>> begin

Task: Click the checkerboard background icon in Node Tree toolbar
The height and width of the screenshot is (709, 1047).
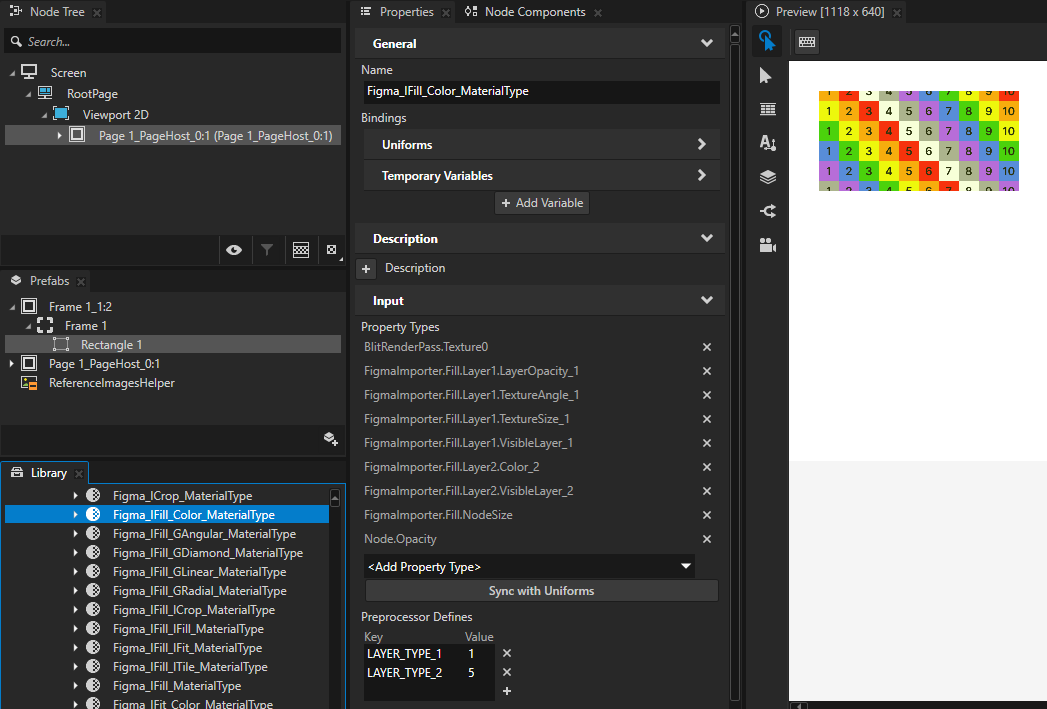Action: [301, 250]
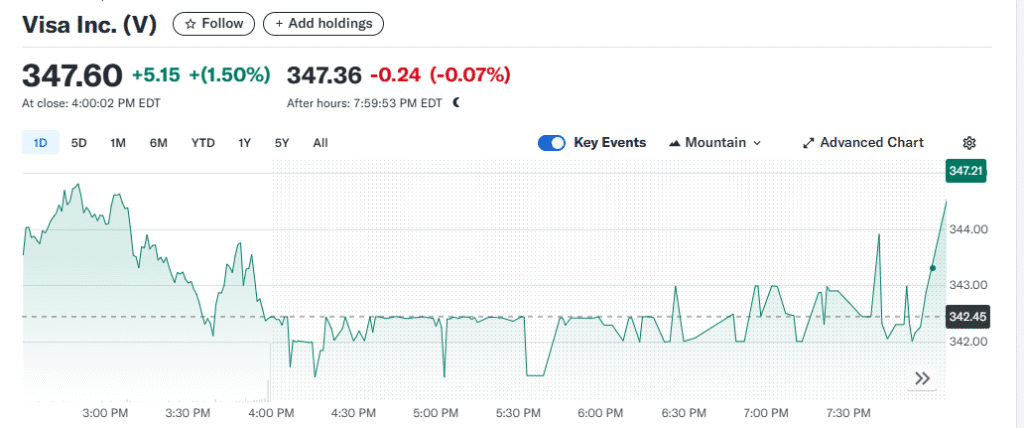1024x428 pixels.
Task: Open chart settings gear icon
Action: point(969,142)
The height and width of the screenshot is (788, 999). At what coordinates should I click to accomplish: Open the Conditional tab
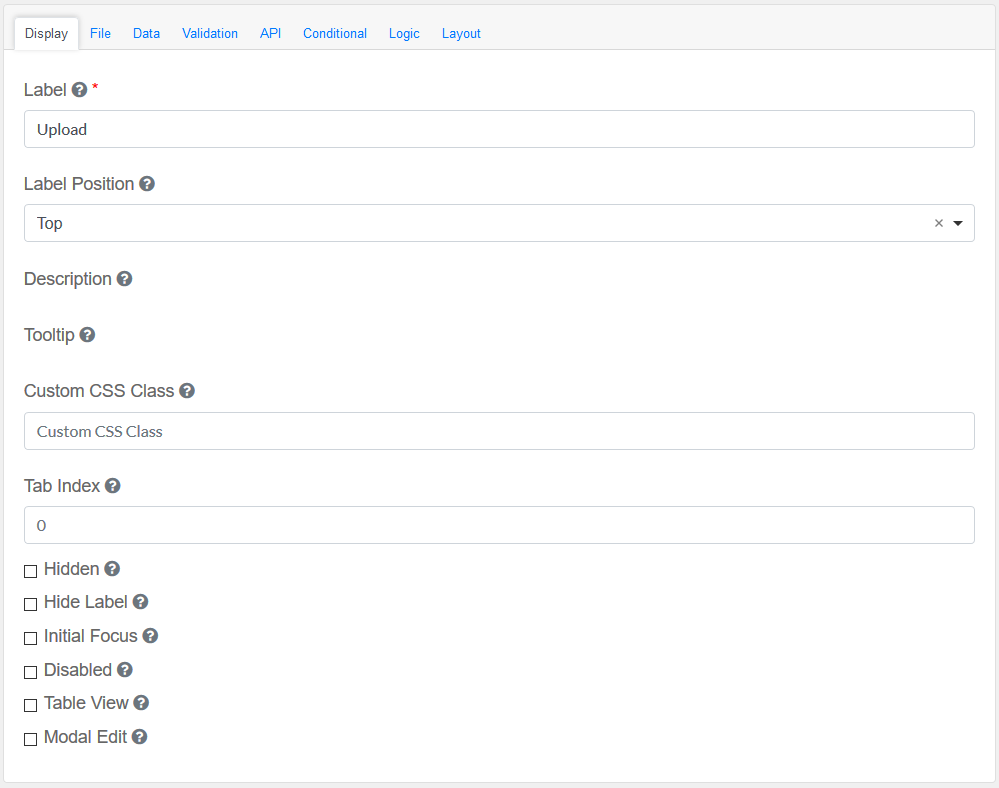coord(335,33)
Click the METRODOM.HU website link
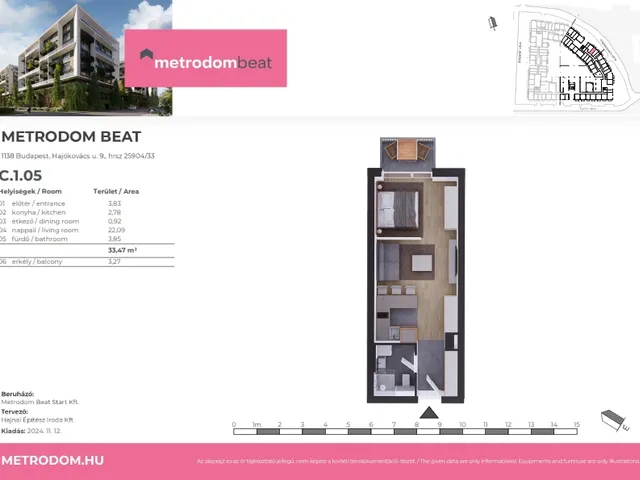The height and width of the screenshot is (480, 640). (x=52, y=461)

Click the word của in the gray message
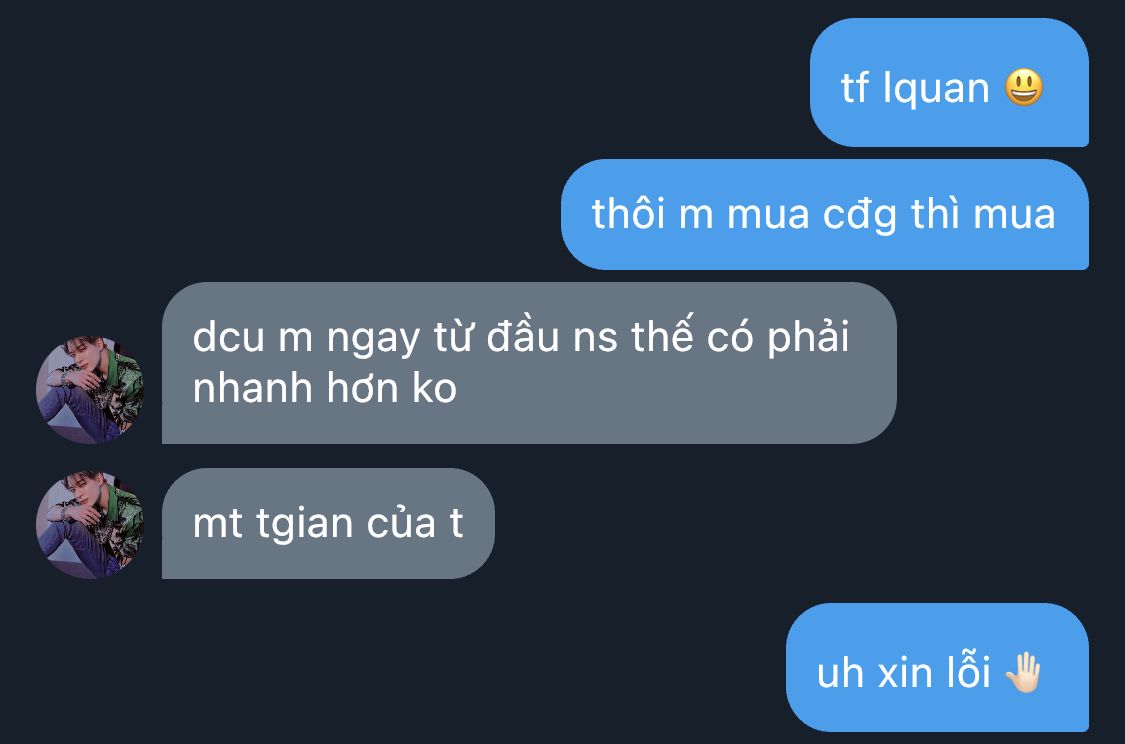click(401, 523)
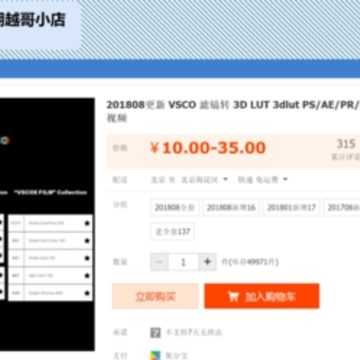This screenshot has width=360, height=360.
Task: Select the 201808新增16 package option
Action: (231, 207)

>> end

**Short problem**
Render every line of the listing above as a JSON list of strings, one string per line, omitting blank lines and leaving the pictures out.

**Solution to this task**
[
  "Task: Click the checkerboard background icon in Node Tree toolbar",
  "The height and width of the screenshot is (709, 1047).",
  "Action: [301, 250]",
  "1024x428 pixels.",
  "Task: Open chart settings gear icon",
  "Action: point(969,142)",
  "The height and width of the screenshot is (788, 999). At what coordinates should I click to accomplish: Open the Conditional tab",
  "coord(335,33)",
  "Click the METRODOM.HU website link",
  "The height and width of the screenshot is (480, 640). (x=52, y=461)",
  "Click the word của in the gray message",
  "click(401, 523)",
  "This screenshot has width=360, height=360.",
  "Task: Select the 201808新增16 package option",
  "Action: (231, 207)"
]